Funny but warm farewell lines
Same principle as everything else, just with the joke on top: aim the roast at the situation, not the person, and put one true thing underneath it. A close friend gives you more rope than a coworker would, because they already know you mean the warm part (if it's a work friend leaving, the farewell messages for a coworker set is tuned to that flatter register, and there's a whole bank of funny farewell messages with closers that save a joke from going flat). But a card that's only jokes reads like you couldn't bring yourself to say the real thing, so let the bit land and then land the sincere one right after.
- You're leaving and now I have to find a new person to make eye contact with when someone says something insane in public. Devastating.
- Moving across the country to avoid splitting the bill with me. Bold. I respect the commitment.
- I helped you carry a couch up three flights once. This card cancels that debt. We're even. Bye.
- I refuse to be happy for you with anything less than 40 percent visible sulking.
- You're abandoning me with the friends who don't get my references. I'll never forgive you, see you Thanksgiving.
- I'd say I'll keep your secrets, but you're the only one who knows where the bodies are, so really we keep each other's.
- Congrats on the move. Crushed about the loss of my designated emergency contact who actually answers.
- Going to miss you ruining perfectly good Sundays with your terrible plans. They were the best Sundays.
- You're the worst kind of friend to lose: the kind leaving for an excellent reason. Genuinely happy for you. Genuinely furious.
For the friend you'll honestly struggle without
Then there's the friend whose leaving rearranges your ordinary day. The one you talk to most, the one who'd notice if you went quiet, the one whose absence shows up in small dumb moments for a long time. Drop the performance with this person completely. Plain beats clever here. I rewrote Margo's card four times and the version I finally sent had no jokes in it at all, just what she was to me and the thing I'd miss, undressed. Tell them what they were. Don't tidy it up.
- You're the person I'd call if everything fell apart, and you're moving, and I haven't figured out how I feel about that. I just know I love you and I want this for you.
- I will be okay. I want to be clear that I will be okay. I'll also be quietly looking for you in rooms for a while.
- Some friends you can summarize. You I can't. You're stitched into too much of my regular life for a card to hold.
- I don't think you know how many bad weeks I got through just because you were down the road. Thank you. Go anyway. I mean it.
- There's no version of my last decade you're not in. There's no version of the next one I'd want you out of, distance or not.
- This is the only goodbye on this card I had to write three times. So just: I love you, I'm proud of you, come home often.

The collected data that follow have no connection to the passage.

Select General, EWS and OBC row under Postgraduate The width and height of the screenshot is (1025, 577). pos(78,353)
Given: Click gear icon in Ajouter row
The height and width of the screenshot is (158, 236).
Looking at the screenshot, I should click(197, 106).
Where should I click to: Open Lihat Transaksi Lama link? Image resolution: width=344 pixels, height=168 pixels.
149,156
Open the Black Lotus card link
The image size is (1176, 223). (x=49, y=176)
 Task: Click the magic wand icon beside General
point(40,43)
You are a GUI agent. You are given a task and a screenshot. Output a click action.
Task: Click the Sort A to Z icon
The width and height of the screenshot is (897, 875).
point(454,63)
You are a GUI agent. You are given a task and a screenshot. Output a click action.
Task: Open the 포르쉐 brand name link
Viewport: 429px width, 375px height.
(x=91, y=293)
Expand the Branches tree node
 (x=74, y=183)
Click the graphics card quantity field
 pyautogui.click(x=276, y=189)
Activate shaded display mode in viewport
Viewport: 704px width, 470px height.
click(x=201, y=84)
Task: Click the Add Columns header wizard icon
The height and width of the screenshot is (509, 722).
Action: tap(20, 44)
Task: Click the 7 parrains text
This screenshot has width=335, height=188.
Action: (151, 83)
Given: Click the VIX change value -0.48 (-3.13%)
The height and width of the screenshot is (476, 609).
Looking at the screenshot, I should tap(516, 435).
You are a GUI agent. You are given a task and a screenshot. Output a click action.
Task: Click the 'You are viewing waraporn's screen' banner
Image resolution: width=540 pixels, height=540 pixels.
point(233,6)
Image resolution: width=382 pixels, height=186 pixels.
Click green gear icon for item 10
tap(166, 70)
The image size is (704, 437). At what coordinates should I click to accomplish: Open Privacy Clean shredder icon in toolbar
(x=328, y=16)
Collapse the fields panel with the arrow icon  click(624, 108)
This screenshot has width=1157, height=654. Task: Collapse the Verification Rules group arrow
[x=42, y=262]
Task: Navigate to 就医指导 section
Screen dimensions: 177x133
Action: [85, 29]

- I'd help you pack but I'd just keep finding things and saying remember this.
Turn it into a group card
The friendship rarely lives in one room anymore. Half your people moved away years ago, two work opposite shifts, one's traveling, and the going-away dinner gathers maybe a third of the friends who'd actually want to sign. A virtual farewell card sends one link to everyone, and each person writes their own message on their own time from whatever city they're in now. You can create a card online in a couple of minutes, schedule it to land the morning of their last day in town, and let the messages stack up while they pack.
I sent Margo hers in the end, the real one, after I scrapped "good luck out there, you'll be amazing." She's coming up on a year in Phoenix now. She has a standing breakfast spot out there, some place that does prickly-pear pancakes, and she sends me a photo of the menu most Sundays with no caption, which I've decided is the long-distance version of the booth. The card I almost mailed would have said nothing. The one I did mail still gets brought up. That's the whole difference, and it's smaller than people think.